Era noite de uma quarta-feira, em janeiro de 2013, quando a então presidente Dilma Rousseff apareceu na TV vestida num terninho pink, maquiada e com cabelo impecável para fazer um pronunciamento à nação. “Queridas brasileiras e queridos brasileiros, acabo de assinar o ato que coloca em vigor uma forte redução na conta de luz de todos os brasileiros”. Durante aqueles oito minutos, explicou que o preço da energia ia cair 18%. Mas a farra da conta barata durou pouco. Em 2015, um tarifaço de 50% provou que o anúncio em rede nacional tinha sido um misto de apelo demagógico e equívoco na condução da política econômica.
As consequências daquele ato de 2013 reverberam hoje num setor elétrico praticamente quebrado.
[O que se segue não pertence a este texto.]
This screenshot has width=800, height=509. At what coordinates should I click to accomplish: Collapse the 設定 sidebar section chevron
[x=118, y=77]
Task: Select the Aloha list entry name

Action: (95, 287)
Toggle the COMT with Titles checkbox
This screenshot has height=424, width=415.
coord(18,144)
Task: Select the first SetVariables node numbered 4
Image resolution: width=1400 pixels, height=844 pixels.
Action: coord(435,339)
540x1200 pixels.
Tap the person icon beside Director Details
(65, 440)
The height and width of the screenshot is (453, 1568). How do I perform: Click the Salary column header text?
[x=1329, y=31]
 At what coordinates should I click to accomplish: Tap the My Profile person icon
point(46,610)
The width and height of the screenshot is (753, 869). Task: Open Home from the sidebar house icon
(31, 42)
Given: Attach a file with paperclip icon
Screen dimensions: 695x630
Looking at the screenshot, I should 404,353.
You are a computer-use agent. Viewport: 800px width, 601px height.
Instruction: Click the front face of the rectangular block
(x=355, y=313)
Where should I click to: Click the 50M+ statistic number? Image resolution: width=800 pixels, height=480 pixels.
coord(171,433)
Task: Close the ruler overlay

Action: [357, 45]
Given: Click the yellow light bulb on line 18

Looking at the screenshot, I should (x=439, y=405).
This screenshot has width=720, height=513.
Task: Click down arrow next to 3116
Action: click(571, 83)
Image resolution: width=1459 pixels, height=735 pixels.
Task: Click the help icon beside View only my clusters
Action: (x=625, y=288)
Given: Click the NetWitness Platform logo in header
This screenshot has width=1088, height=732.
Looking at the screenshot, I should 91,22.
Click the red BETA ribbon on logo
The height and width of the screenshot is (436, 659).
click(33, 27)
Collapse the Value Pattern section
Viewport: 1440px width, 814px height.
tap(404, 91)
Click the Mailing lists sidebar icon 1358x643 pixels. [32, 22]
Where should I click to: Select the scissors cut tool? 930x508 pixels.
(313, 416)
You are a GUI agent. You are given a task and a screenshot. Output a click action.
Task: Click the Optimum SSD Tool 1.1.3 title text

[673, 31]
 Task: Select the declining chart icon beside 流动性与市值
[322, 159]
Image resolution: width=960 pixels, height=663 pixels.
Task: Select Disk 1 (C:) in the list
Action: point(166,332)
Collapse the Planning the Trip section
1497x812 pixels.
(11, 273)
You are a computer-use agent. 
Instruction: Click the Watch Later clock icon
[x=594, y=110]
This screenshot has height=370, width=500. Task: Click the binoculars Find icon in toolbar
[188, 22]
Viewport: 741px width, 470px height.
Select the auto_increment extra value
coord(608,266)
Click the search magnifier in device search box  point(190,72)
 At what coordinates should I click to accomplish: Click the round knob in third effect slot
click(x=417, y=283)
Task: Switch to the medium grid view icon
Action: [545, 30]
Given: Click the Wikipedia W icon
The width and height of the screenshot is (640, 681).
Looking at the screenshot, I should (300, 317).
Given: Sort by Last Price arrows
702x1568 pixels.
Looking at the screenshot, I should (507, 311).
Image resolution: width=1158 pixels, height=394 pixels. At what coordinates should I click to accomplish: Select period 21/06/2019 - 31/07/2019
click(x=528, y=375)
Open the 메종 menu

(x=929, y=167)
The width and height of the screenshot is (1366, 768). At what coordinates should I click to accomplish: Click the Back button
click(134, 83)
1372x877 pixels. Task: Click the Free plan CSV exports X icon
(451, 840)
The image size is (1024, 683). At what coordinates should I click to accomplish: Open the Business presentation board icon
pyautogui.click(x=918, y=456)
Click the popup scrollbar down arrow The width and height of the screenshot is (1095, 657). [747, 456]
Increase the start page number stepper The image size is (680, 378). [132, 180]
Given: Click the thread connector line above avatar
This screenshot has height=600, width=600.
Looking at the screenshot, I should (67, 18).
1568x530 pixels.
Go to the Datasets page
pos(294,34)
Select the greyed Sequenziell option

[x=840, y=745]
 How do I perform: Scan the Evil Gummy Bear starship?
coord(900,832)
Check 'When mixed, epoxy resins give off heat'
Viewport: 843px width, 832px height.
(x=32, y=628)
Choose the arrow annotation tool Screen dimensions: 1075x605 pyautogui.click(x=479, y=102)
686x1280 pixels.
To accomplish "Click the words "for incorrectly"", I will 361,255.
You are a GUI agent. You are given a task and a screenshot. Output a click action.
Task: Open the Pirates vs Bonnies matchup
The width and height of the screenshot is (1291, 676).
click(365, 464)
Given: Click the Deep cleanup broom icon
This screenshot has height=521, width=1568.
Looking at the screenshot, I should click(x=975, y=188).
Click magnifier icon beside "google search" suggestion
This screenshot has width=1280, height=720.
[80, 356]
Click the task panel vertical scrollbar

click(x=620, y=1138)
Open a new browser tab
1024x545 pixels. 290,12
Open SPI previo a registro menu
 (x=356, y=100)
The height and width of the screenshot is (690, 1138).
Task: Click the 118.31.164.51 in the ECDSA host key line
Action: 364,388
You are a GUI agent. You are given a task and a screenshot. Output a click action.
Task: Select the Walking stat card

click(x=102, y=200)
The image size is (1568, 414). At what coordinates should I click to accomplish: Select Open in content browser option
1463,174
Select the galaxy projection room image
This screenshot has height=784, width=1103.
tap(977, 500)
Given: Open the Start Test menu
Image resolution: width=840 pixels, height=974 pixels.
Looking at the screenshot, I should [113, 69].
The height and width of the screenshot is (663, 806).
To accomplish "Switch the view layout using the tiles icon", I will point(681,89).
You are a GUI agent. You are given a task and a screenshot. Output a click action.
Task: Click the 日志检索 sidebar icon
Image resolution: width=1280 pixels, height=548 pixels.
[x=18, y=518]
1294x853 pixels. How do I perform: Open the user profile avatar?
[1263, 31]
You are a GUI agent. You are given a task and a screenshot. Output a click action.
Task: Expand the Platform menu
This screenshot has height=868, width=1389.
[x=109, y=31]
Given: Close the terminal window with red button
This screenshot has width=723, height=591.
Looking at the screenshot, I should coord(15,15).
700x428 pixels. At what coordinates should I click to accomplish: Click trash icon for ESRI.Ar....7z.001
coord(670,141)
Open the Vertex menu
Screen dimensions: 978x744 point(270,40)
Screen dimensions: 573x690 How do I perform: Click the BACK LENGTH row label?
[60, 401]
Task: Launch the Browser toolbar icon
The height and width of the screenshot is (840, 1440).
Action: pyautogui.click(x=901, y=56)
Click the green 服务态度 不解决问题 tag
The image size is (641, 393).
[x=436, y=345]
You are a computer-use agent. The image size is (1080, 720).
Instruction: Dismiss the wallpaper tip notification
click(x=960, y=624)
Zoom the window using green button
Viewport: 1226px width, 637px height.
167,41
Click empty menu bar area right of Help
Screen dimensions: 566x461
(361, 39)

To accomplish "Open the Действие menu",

O caso da energia é apenas um exemplo de como a demagogia (do grego: arte de conduzir o povo) pode influenciar a economia do País e prejudicar a população.
Tributos escorchantes, juros altos, inflação e desemprego são, normalmente, os amargos frutos do populismo. “A demagogia é um fenômeno próprio da democracia. Para os políticos se elegerem ou terem popularidade eles prometem coisas que podem não acontecer”, explica o professor do Instituto de Ciência Política da Universidade de Brasília (UnB) Pablo Holmes.
No Brasil, a desigualdade social sempre foi combustível para inflamar a demagogia, que permeou governos dos mais diferentes matizes ideológicos ao longo da história. O ambiente é favorável: uma população carente, com educação ainda precária e em busca de soluções mágicas. Do outro lado, políticos dispostos a fazer promessas inalcançáveis para ganhar eleição. Na história recente não faltam exemplos. Candidato à reeleição em 1998, Fernando Henrique Cardoso, que cinco anos antes havia estabilizado a economia do País, seduziu os eleitores com a proposta de permanência de paridade do real com o dólar, mas mudou a regra quando foi eleito. E vieram crise e desemprego.
Seu sucessor, Luiz Inácio Lula da Silva, surfou numa onda global de bonança e esqueceu o dever de casa. “Lula teve a sabedoria de manter a estabilidade econômica, mas iludiu o povo com a aposta no consumo. As casas tinham geladeira e TV de plasma, mas do lado de fora o Índice de Desenvolvimento Humano (IDH) não cresceu, com o País ocupando a 79ª posição mundial”, analisa o professor de Ciência Política da PUC-RIO Ricardo Ismael.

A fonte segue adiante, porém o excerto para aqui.